Package 'gt4ireval' reference manual

Title:	Generalizability Theory for Information Retrieval Evaluation
Description:	Provides tools to measure the reliability of an Information Retrieval test collection. It allows users to estimate reliability using Generalizability Theory and map those estimates onto well-known indicators such as Kendall tau correlation or sensitivity.
Authors:	Julián Urbano [aut, cre]
Maintainer:	Julián Urbano <[email protected]>
License:	MIT + file LICENSE
Version:	2.0
Built:	2025-03-28 05:05:51 UTC
Source:	https://github.com/julian-urbano/gt4ireval

TREC-3 Ad hoc track.

Description

This is the set of Average Precision scores of the 40 systems submitted to the TREC-3 Ad hoc track, evaluated over 50 topics.

Usage

adhoc3
adhoc3

Format

A data frame with 40 columns (systems) and 50 rows (queries).

References

D. Harman (1994). Overview of the Third Text REtrieval Conference (TREC-3). Text REtrieval Conference.
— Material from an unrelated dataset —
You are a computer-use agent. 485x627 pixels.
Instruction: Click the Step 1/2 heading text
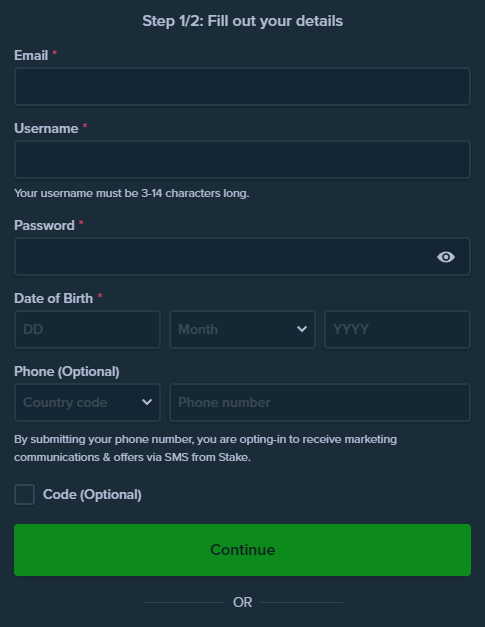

dstudy runs a D-study from the results of a gstudy and computes, for a certain number of queries, the expected generalizability coefficient Erho2 and index of dependability Phi, possibly with confidence intervals. Alternatively, it can estimate the number of queries needed to achieve a certain level of stability, also with confidence intervals.

Usage

dstudy(gdata, queries = gdata$n.q, stability = 0.95, alpha = 0.025)
dstudy(gdata, queries = gdata$n.q, stability = 0.95, alpha = 0.025)

Arguments

`gdata`	The result of running a `gstudy` with existing data.
`queries`	A vector with different query set sizes for which to estimate Erho2 and Phi. Defaults to the number of queries used to compute `gdata`.
`stability`	A vector with target Erho2 and Phi values to estimate required query set sizes.
`alpha`	A vector of confidence levels to compute intervals for Erho2, Phi and query set sizes. This is the probability on each side of the interval, so for a 90% confidence interval one must set `alpha` to 0.05.

Value

An object of class dstudy, with the following components:

`Erho2`, `Erho2.lwr`, `Erho2.upr`	Expected generalizability coefficient, and lower and upper limits of the intervals around it.
`Phi`, `Phi.lwr`, `Phi.upr`	Expected index of dependability, and lower and upper limits of the intervals around it.
`n.q_Erho2`, `n.q_Erho2.lwr`, `n.q_Erho2.upr`	Expected number of queries to achieve the generalizability coefficient, and lower and upper limits of the intervals around it.
`n.q_Phi`, `n.q_Phi.lwr`, `n.q_Phi.upr`	Expected number of queries to achieve the index of dependability, and lower and upper limits of the intervals around it.
`call`	A list with the `gstudy` used in this D-study, the target number of `queries`, target level of `stability` and `alpha` level for the confidence intervals.

Author(s)

Julián Urbano

References

R.L. Brennan (2001). Generalizability Theory. Springer.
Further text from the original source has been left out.